# Indoor to Outdoor



## farmergreen (Apr 14, 2011)

Hi..Can ANYONE help me? I have indoor plants in thier 2nd to 3rd week of flowering. I live in eastern USA and it is early spring. Can I move these girls OUTDOORS to finish flowering or will they stress or revert back to vegging?   I know all about acclimating them slowly to the outdoor sunlight, starting with a shady area. Right now they are on a 10 on and 14 off light cycle. Due to a "situation" these plants MUST be moved outdoors. I can place them where they get more shade than sun once acclimated. We are getting around 12 hours of daylight now. PLEASE HELP ASAP...THANK YOU!!


----------



## StoneyBud (Apr 14, 2011)

farmergreen said:
			
		

> Hi..Can ANYONE help me? I have indoor plants in thier 2nd to 3rd week of flowering. I live in eastern USA and it is early spring. Can I move these girls OUTDOORS to finish flowering or will they stress or revert back to vegging? I know all about acclimating them slowly to the outdoor sunlight, starting with a shady area. Right now they are on a 10 on and 14 off light cycle. Due to a "situation" these plants MUST be moved outdoors. I can place them where they get more shade than sun once acclimated. We are getting around 12 hours of daylight now. PLEASE HELP ASAP...THANK YOU!!


 
It all depends on the sensitivity of the strain you have. Some strains would do what you want to do with no problems. Other strains might revert to vegging or even turn Hermie on you.

It's anyone's guess what your strain and phenotype will do under your specific circumstances.

The key word there is "GUESS".

If you want to risk the above responses to the action, then go for it. Be prepared to suffer the consequences or perhaps the benefits.

Good luck to you regardless of which way you go.


----------



## farmergreen (Apr 14, 2011)

THANK YOU for your reply SB:aok: I am fairly certain these were seeds from an AK-47 plant. I bow to your expertise on this matter as I am more of an outdoor gardener. Do you know how an ak-47 strain would do going from 3 weeks of flowering in 10 on and 14 off light to all outdoor light at about 12 hrs per day for now..I believe they should be mature in another 4-6 weeks. :woohoo: They were on a 14 on and 10 off cycle before I cut back to 10 on and 14 off...Thank You again for your reply ....I need to do something ASAP.... :holysheep:


----------



## PencilHead (Apr 14, 2011)

We passed the equinox in March on the East coast--our days are 12hrs45mins now and growing.  You'll probably revert to veg then reflower in the fall.  That's a lot of time for something to go wrong. JMO. But, if you've got nothing to lose anyway, why not go for it?

Why are you running 10/14?


----------



## The Hemp Goddess (Apr 14, 2011)

farmergreen said:
			
		

> THANK YOU for your reply SB:aok: I am fairly certain these were seeds from an AK-47 plant. I bow to your expertise on this matter as I am more of an outdoor gardener. Do you know how an ak-47 strain would do going from 3 weeks of flowering in 10 on and 14 off light to all outdoor light at about 12 hrs per day for now..I believe they should be mature in another 4-6 weeks. :woohoo: They were on a 14 on and 10 off cycle before I cut back to 10 on and 14 off...Thank You again for your reply ....I need to do something ASAP.... :holysheep:



Why are you flowering with a 10/14 cycle?  This can literally cut your yield in half.
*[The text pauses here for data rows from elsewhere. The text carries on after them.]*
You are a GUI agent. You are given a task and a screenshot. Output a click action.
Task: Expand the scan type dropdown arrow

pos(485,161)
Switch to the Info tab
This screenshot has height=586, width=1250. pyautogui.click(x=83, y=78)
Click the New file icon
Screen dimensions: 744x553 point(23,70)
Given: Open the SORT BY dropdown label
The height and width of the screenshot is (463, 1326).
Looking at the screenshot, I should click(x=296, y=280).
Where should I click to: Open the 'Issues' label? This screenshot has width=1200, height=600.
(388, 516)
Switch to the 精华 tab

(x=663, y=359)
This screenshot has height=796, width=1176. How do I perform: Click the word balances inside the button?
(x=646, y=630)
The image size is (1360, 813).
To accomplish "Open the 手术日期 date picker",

I would expect them to reveg as the days are getting longer, rather than getting shorter.  This may be more true because you are only exposing them to 10 hours of light now and you want to put them into 12 hours of light, several hours of partial light (dawn and dusk), and far less than 14 hours of dark and days that are getting longer rather than getting shorter.


----------



## farmergreen (Apr 14, 2011)

Thank You PH...In answer to your question..I do not know why I am running 14-10...Basically because I always knew there was a chance they may have to go outdoors...So I started them out on 14 on and 10 off..When I cut back to 10 on and 14 off they started flowering...I really wanted to finish them out indoors and then re-generate them outdoors in late May or early June...They are in pots now but can be put into the ground once matured and clipped. But due to circumstances beyond my control..they need to go OUT...I can keep them in shade all day until they are acclimated...and slowly give some full sun...They will be getting early morning sun amd evening shade...I just wonder if they will finish flowering or revert in 4-6 weeks time? Or herm out...I do not want to lose them to either of those evils...Although reverting is the lesser of the two...I know I probably went about this bassackards..but it was a lil hobby that grew out of boredom..and the fact that I may not get another season........I usually am an all outdoor gardener and have already geared up for a fall harvest...But was hoping to finish these girls out...Best Advice?? Stick it out indoors? Try HALF of them Outdoors? ALL of them outdoors? I have already moved half out...they been out for 4 days now...weather is co-operating nicely...cool days and nights and some rain...They look great so far....So...I hope someone can tell me the bottom line...In or Out? THANKS!!!!


----------



## farmergreen (Apr 14, 2011)

Sooooooooooo....Would it be prudent and in the best interest to just bring them back in....adjust the lights to a 12/12 schedule and hope for the best? I don't mean to be an idiot ...Its a case of very bad nerves...Some ppl are so lucky to live in a state that allows medical MJ and legal to grow your own medicine...Unfortunately I am not in one of those states but definately qualify as a patient. I only want to grow my own in what time I have left but am having major panic attacks with it INSIDE my house...Do I just need to grow a pair and hope for the best indoors? Any good lawyers out there willing to help me out if they take me down?  I'm too old to go to prison .....


----------



## The Hemp Goddess (Apr 14, 2011)

Yes.  If you want a harvest before late fall, I would advise bringing them n and putting under 12/12 light.  Tell us about your grow space--maybe we can offer some ideas to help keep it stealthy.  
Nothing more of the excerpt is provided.